## Saved entries

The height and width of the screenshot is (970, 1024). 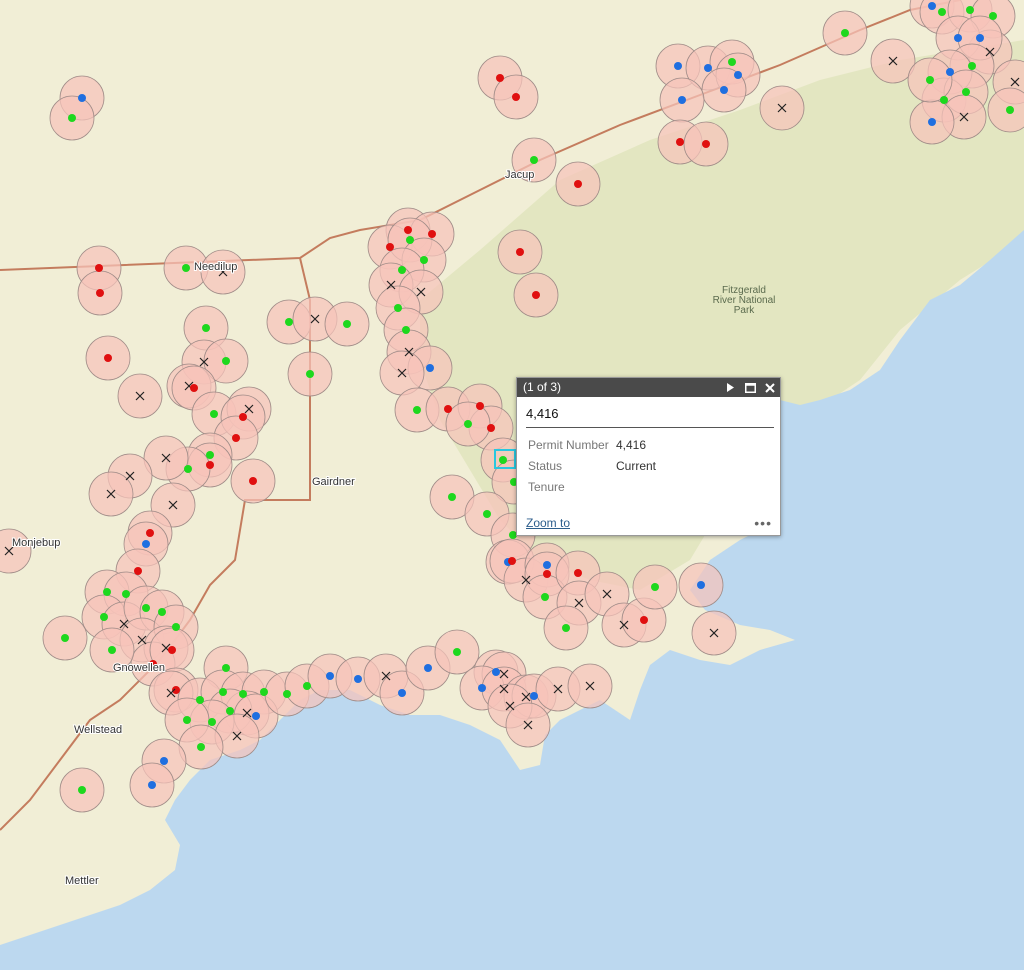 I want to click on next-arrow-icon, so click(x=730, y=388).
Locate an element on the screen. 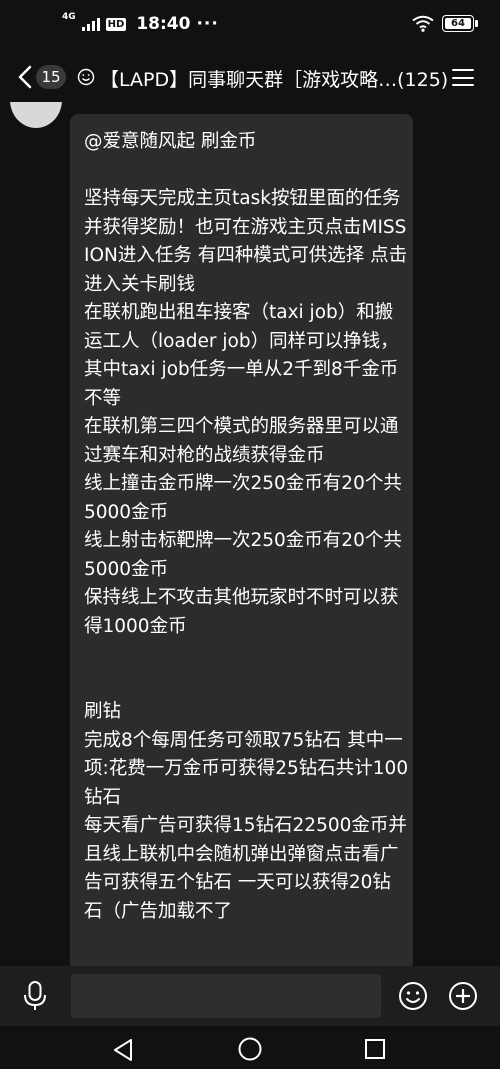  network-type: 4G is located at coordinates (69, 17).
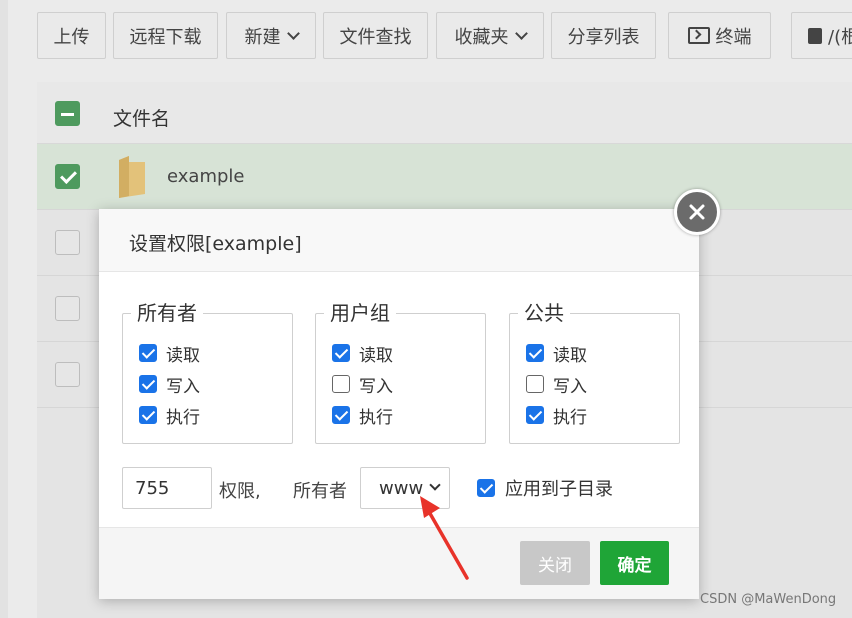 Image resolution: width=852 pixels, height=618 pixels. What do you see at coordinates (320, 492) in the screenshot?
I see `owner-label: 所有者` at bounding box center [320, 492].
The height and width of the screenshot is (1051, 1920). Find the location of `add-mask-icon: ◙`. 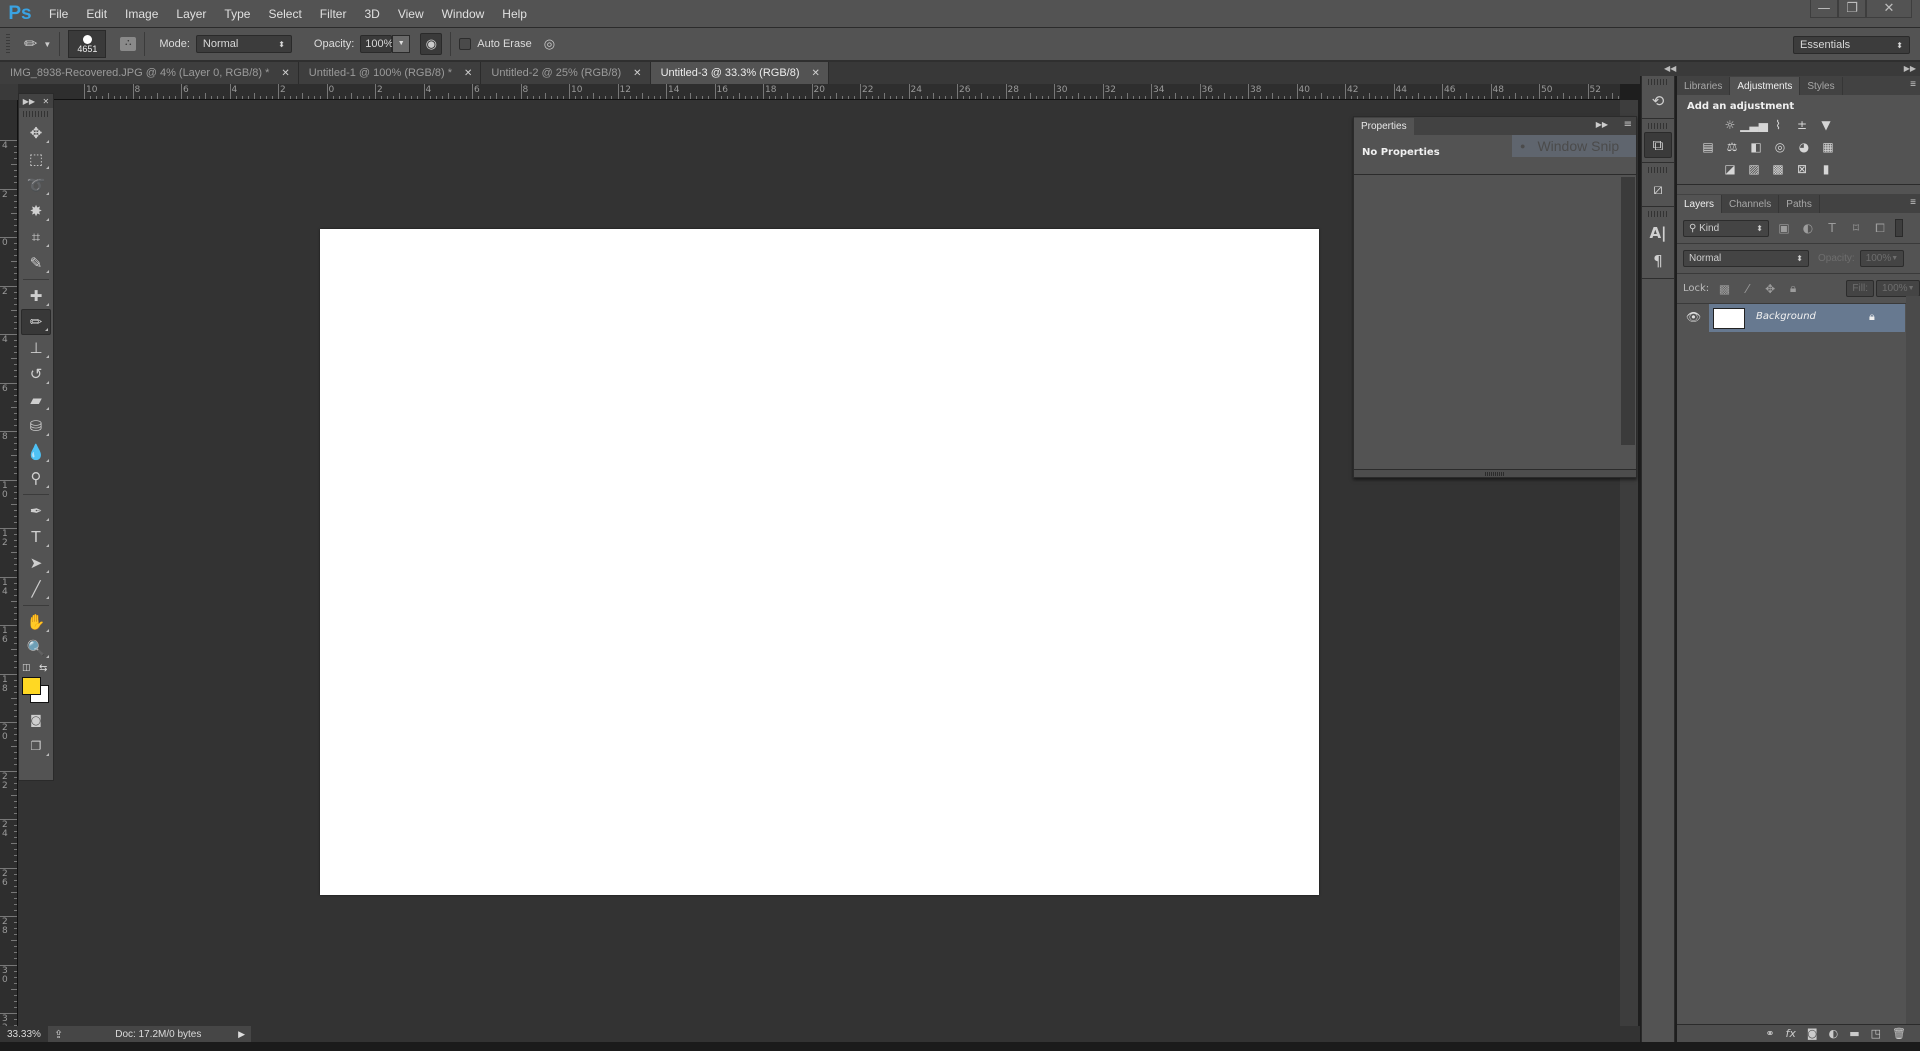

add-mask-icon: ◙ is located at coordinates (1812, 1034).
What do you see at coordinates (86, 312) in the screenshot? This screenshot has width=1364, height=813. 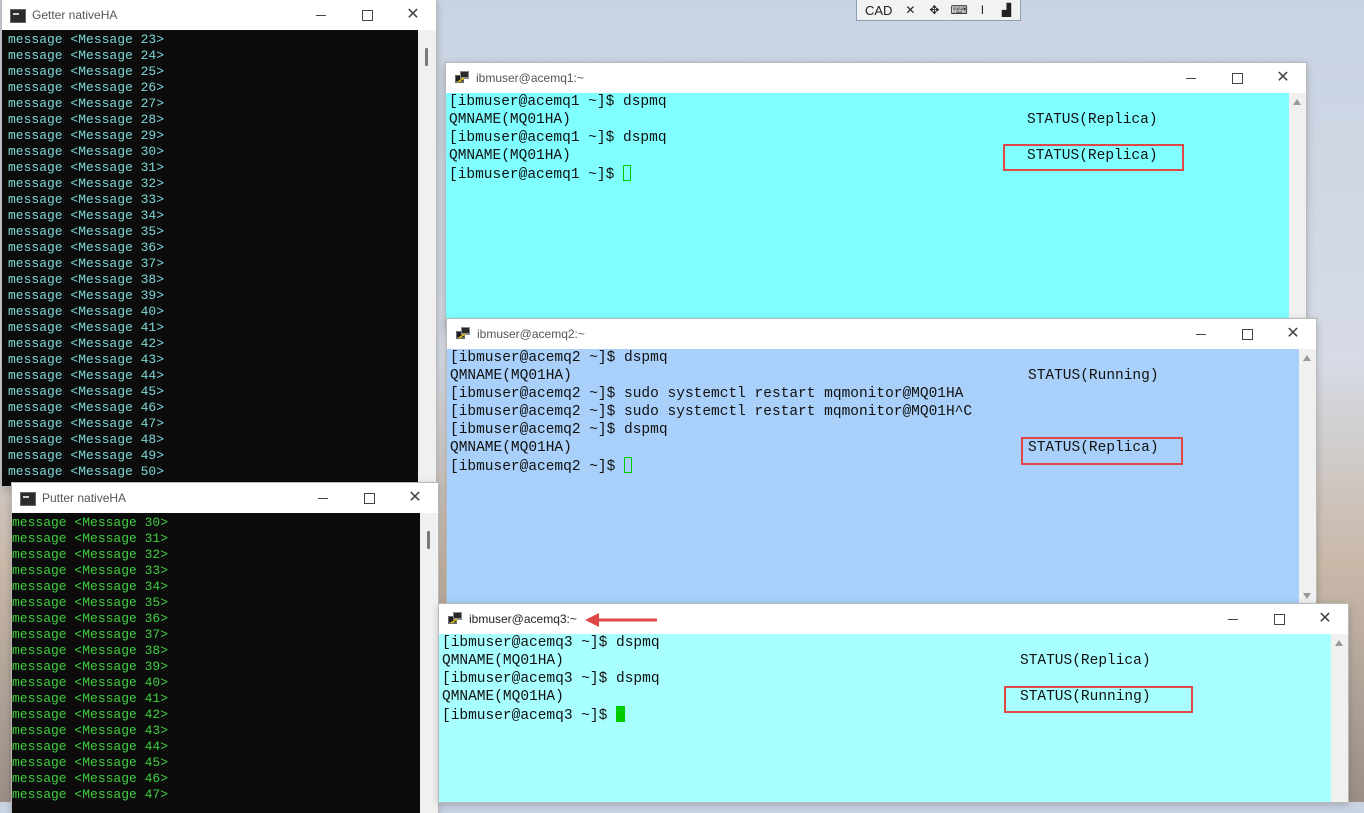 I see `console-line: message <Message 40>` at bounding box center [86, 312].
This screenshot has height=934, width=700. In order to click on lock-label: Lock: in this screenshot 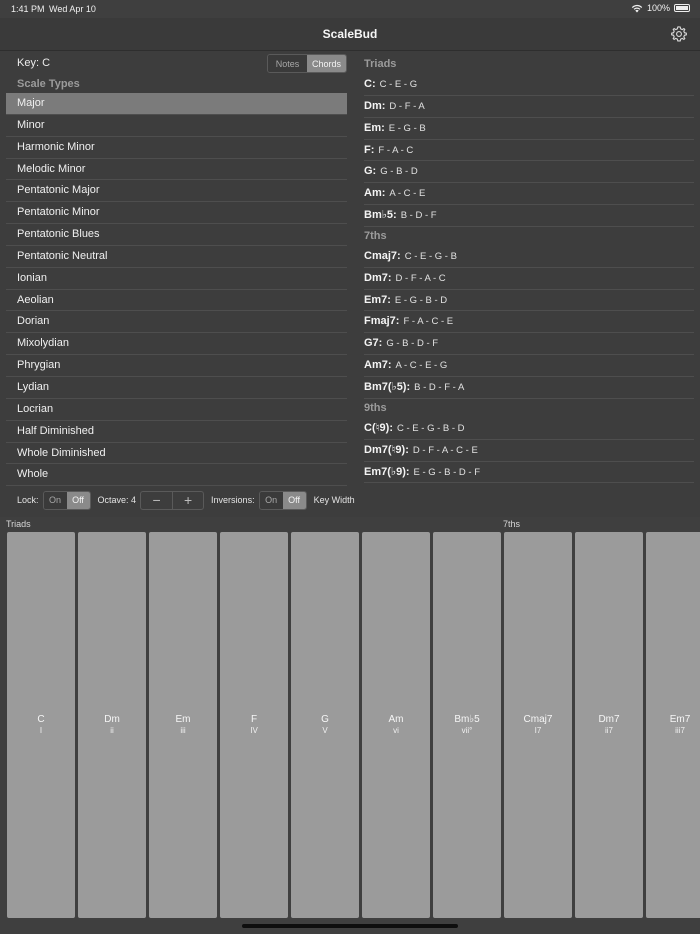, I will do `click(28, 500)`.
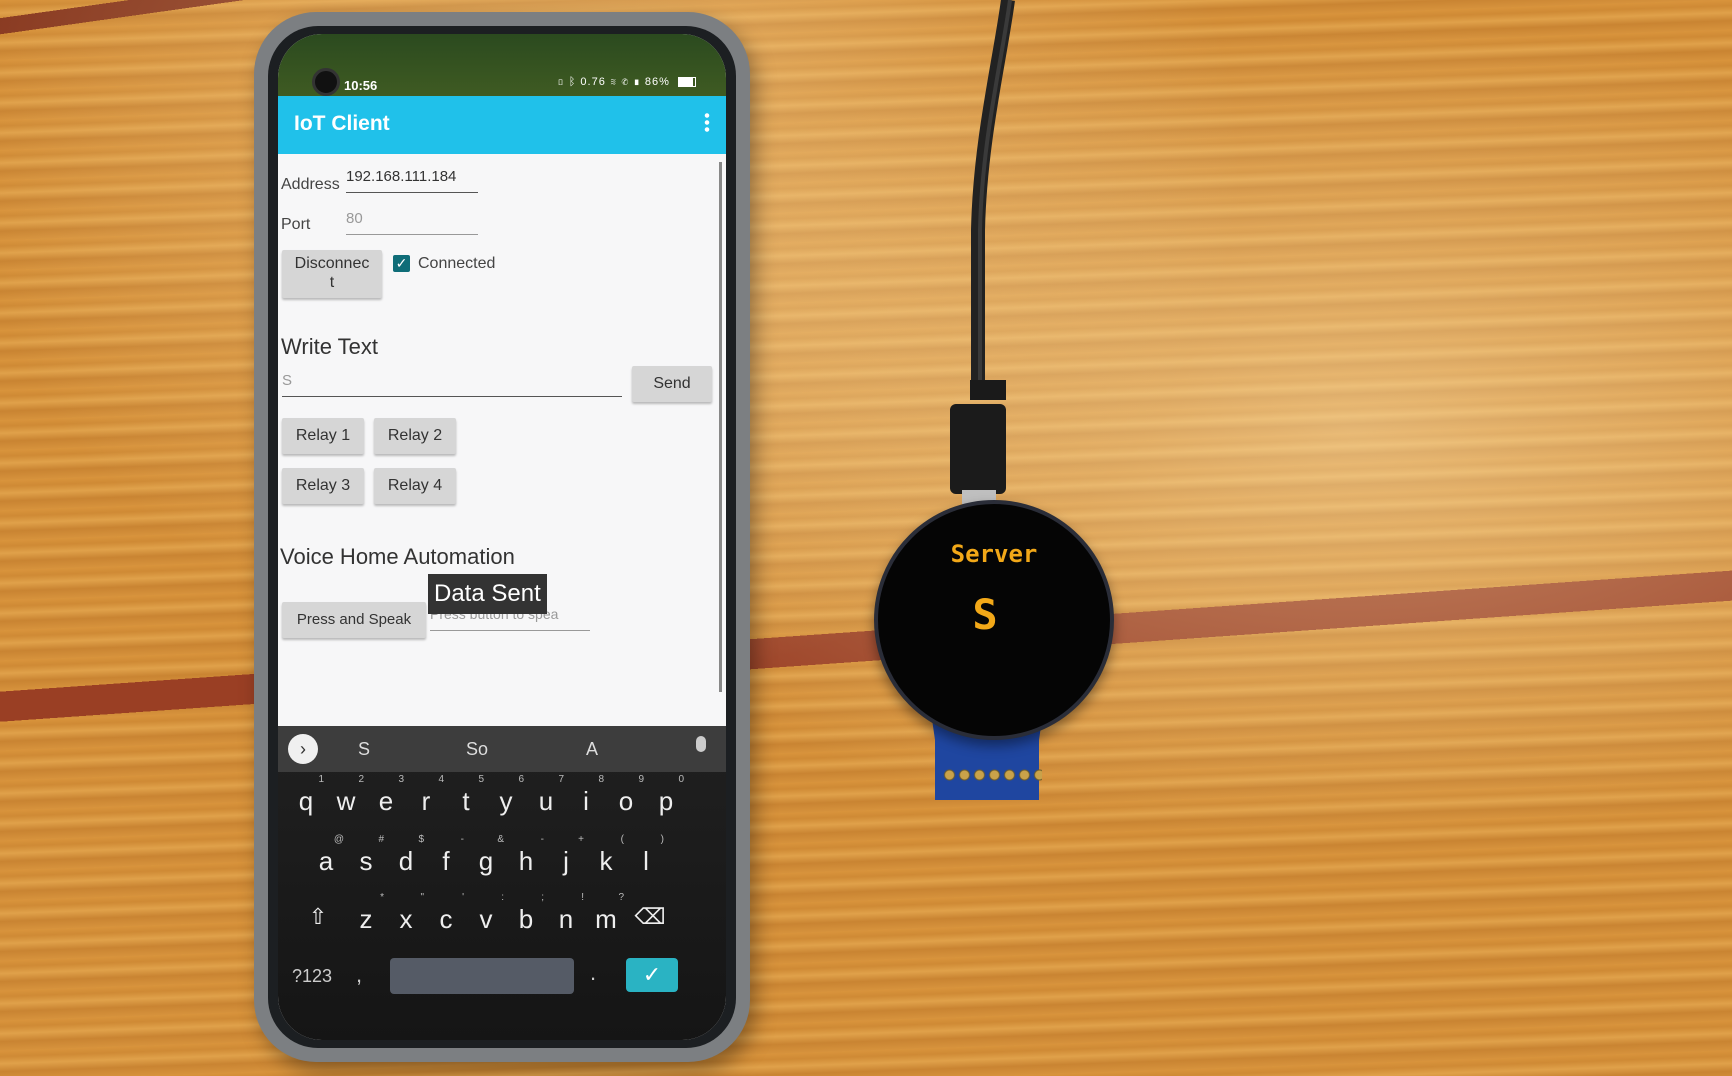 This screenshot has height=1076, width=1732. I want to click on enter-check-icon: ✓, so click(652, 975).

## WHAT THE EXERCISE ASKS
Render the entries from the line with "The height and width of the screenshot is (1051, 1920)." to the line with "add-mask-icon: ◙ is" as a Markdown table with the columns Number and Entry line, skipping blank lines. Leave the pictures out.

## EXERCISE RESPONSE
| Number | Entry line |
|---|---|
| 1 | The height and width of the screenshot is (1051, 1920). Find the location of `add-mask-icon: ◙`.  |
| 2 | add-mask-icon: ◙ is located at coordinates (1812, 1034). |